We consider the first alternative: that Singer's testimony already given concerning his Communist Party group had stamped it as a 'society, group, or assembly of persons who teach, advocate, or encourage the overthrow or destruction of any such government by force or violence' within the meaning of the Smith Act. If his testimony had that effect, Singer had incriminated himself before he was asked the Count 11 question, for he had also said he had affiliated with the group and knew its purposes. He told the subcommittee flatly that he considered himself a Communist. He thus indubitably identified himself with the Communist cause. An admission that certain named persons, no matter who they were, attended the meetings could not have added to the self-incrimination which was already complete.

We turn to the second alternative: that Singer's testimony already freely given concerning his Communist Party group did not identify it as a 'society, group, or assembly' of the sort described in the Smith Act. He insists it was not such an organization but was an innocent assembly of intellectuals; and that his disclosures to the subcommittee were therefore not incriminatory under the Smith Act. But he argues he might have incriminated himself by an affirmative answer to the Count 11 question because the nine persons about whom he was asked were what he terms 'hard-corps'3 Communists, and one of them was then under indictment for conspiring to forcibly and violently overthrow the government of the Commonwealth of Massachusetts.

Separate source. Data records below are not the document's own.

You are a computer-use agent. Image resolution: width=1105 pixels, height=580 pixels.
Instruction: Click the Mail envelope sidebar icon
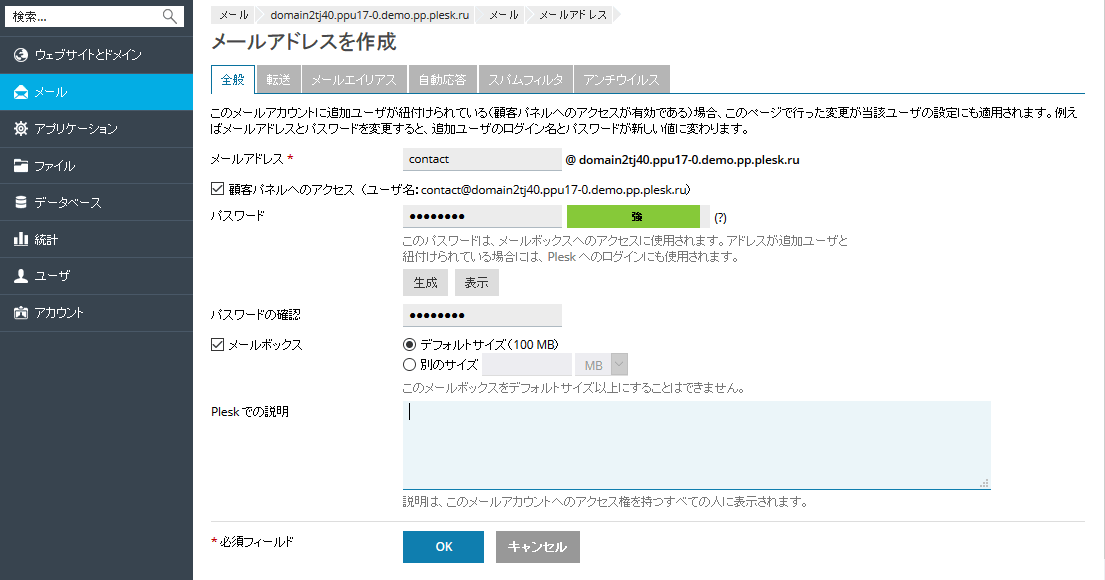click(x=21, y=92)
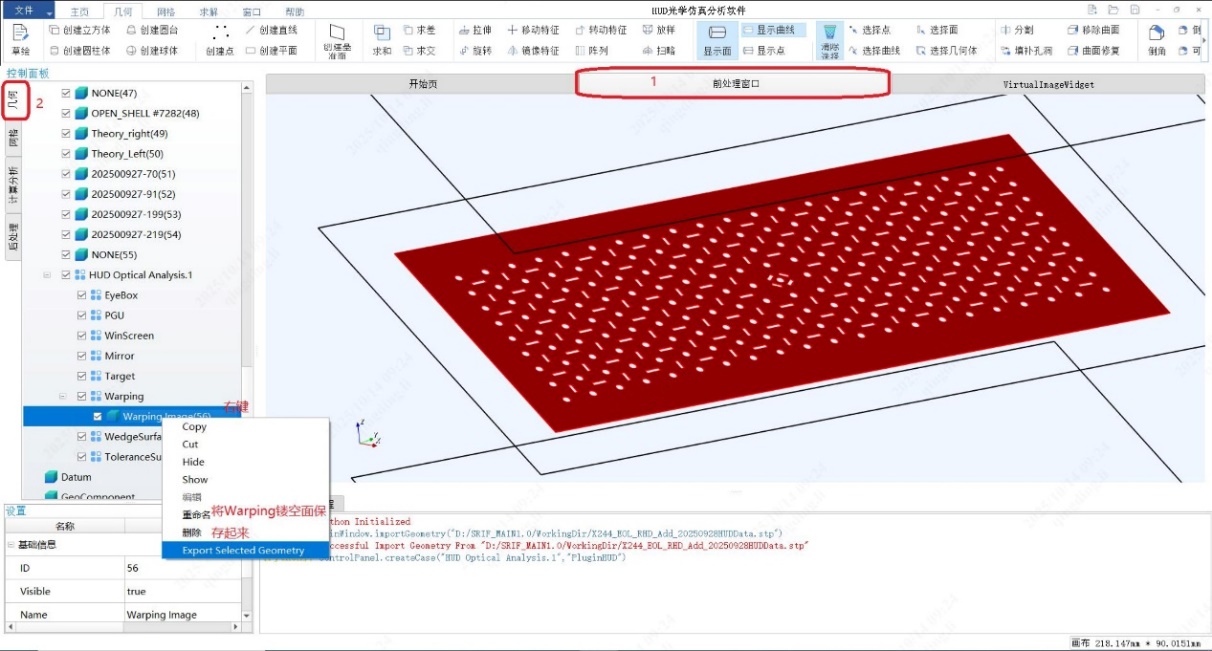Select the 镜像特征 mirror feature tool
The height and width of the screenshot is (651, 1212).
(x=533, y=50)
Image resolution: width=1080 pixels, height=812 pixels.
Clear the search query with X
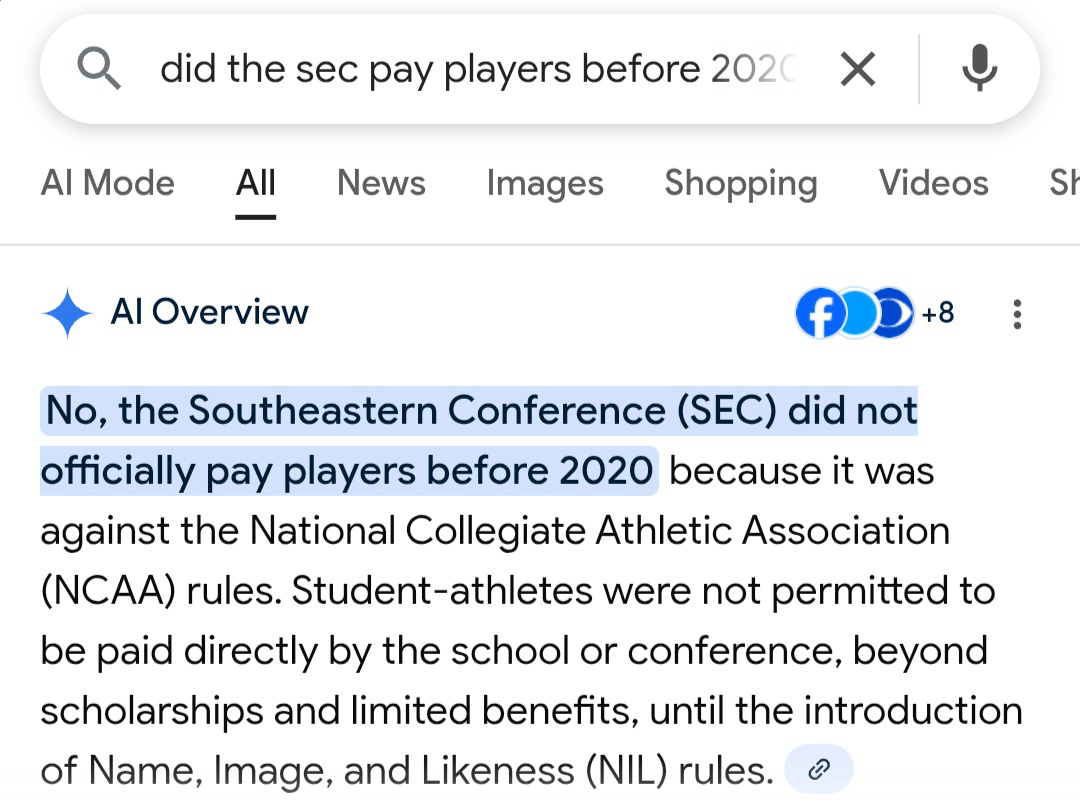pos(857,69)
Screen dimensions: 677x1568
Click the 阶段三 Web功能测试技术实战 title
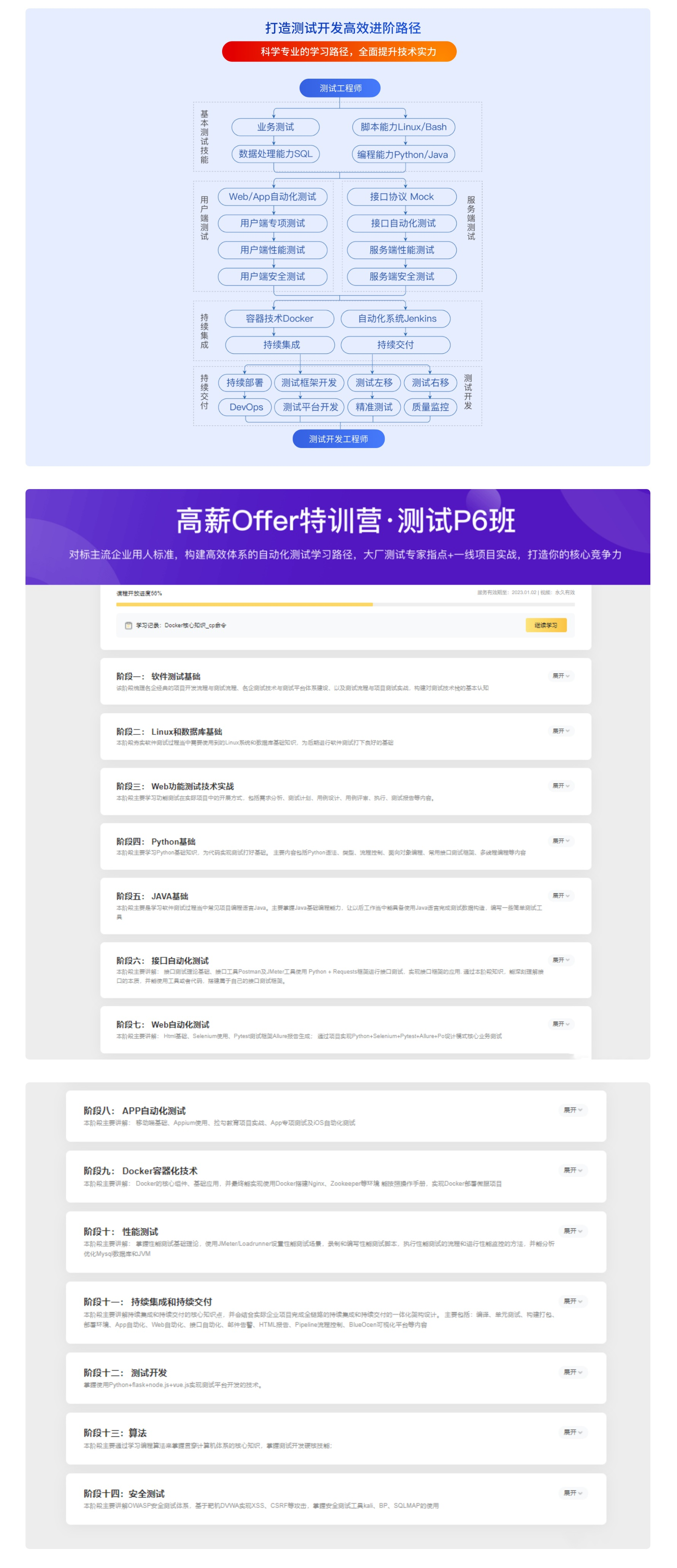[x=175, y=786]
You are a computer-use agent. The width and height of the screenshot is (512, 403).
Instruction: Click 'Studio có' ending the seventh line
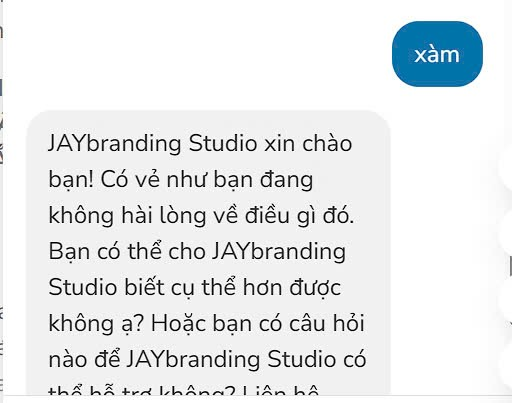[x=317, y=359]
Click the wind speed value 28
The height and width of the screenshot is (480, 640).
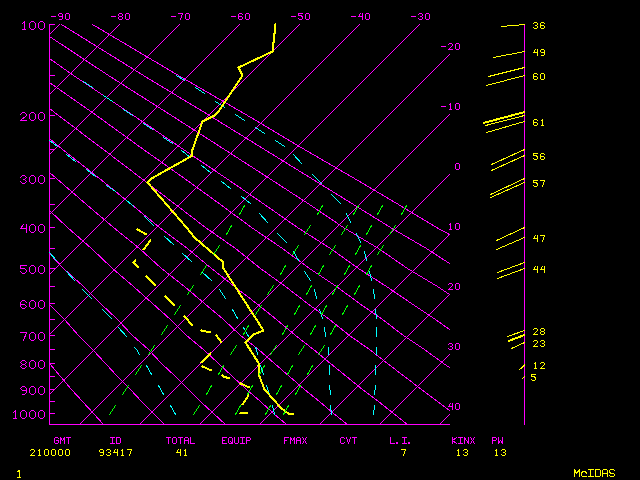[538, 332]
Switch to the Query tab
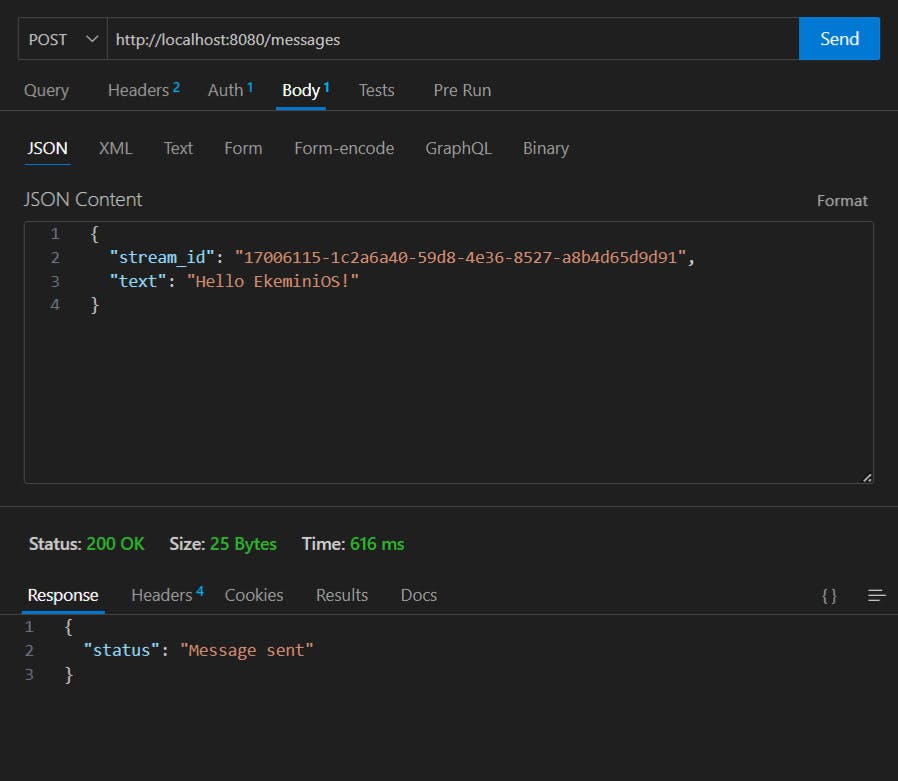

This implies, we suppose, that appellant regarded himself and some of his colleagues in his Communist Party group as 'soft-core' Communists, or innocent scholars, and feared that the mere presence of 'hard-core' Communists at their meetings might make all those in attendance subject to prosecution under the Smith Act. Perhaps he was particularly fearful that the presence of the one hard-core Communist who had been accused of having hostile designs on Massachusetts might taint the whole group.

Such fears were unfounded. Singer said, 'We were not subversive. * * * We were intellectuals.